そこには一本の木があり、その下にヴァンパイアの娘テレジアが横たわっていたのだ。
サルバトールはその愛らしい茶色の髪を見るや、一気に絶望した。彼女の冷たい心臓は既に止まっているのではないだろうか。
「閣下」
囁くような声を口にし、テレジアが目を開いた。
サルバトールは驚いて、その傍へと駆け寄った。生きている。服に痛々しい血だらけの傷口が幾つかあるが、彼女は生きている。
「我が愛しき娘よ」
サルバトールが手を取ると、テレジアは語った。
「申し訳ありません。エルフを取り逃がしました」
「良いのだ、もう此度の戦いは終わったのだ」
すると暗黒卿が歩んで来た。
「エルフの矢を全身に受けたようだが、幸いにも心臓だけは免れた。
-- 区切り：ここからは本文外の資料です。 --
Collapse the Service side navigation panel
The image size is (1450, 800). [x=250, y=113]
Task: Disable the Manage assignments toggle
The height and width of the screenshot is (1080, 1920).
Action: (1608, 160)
そうでなければ、躯と化していただろう」
サルバトールは相手を振り返った。
「貴卿が、彼女を助けてくれたのか」
「手当ては施したつもりだ。運が良かったのだろうな。我が通り道にいたのだ。その娘の言うとおり、我もエルフを討つことはできなかったが」
サルバトールは思わず頭を振っていた。
「いや、良いのだ。こうして我らが無事でいるならば。後は、卿の言うとおり、闇の深淵にて、陽の世界に綻びが訪れるのを待とう」
闇の子爵は早くも次なる野望に胸を躍らせた。